Stored items
_ _ _ _
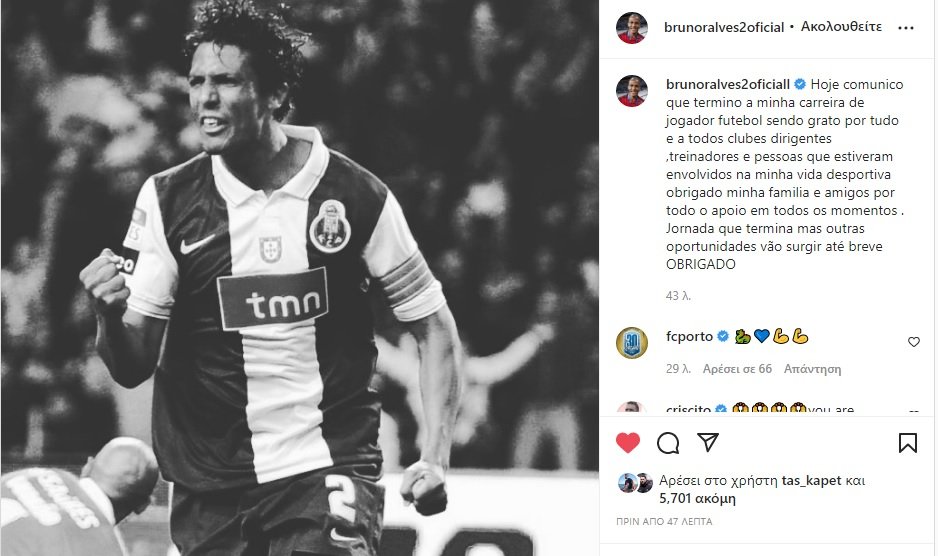938x556 pixels.
Task: Click Ακολουθείτε following button
Action: coord(841,27)
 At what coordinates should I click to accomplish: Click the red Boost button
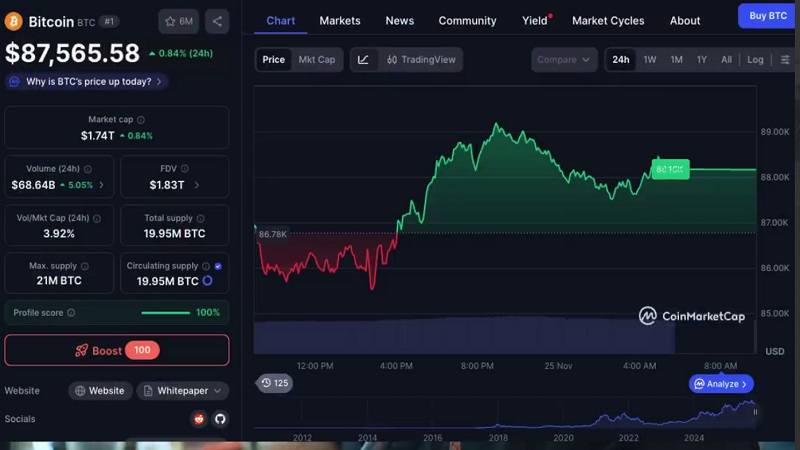[117, 351]
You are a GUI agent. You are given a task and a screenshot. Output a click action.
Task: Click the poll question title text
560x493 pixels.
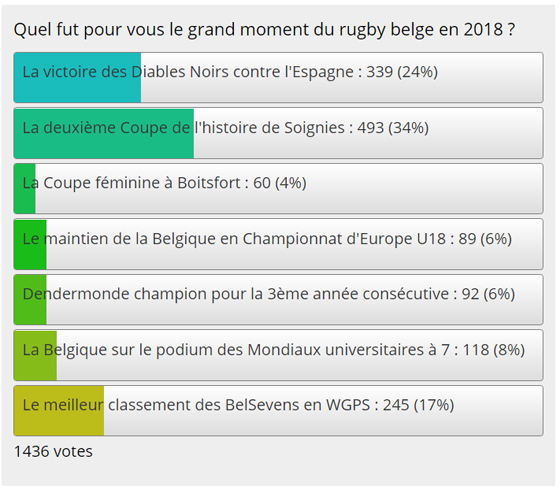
_ _ _ _
Copy exactly the lines that begin at the one containing "At what coordinates" and end at the last line of the records, both included, omitting the pictures.

» TASK RESPONSE
 At what coordinates should I click to accomplish: Click the red Boost button
[117, 351]
You are a GUI agent. You are given a task and a screenshot. Output a click action.
Task: Click the poll question title text
560x493 pixels.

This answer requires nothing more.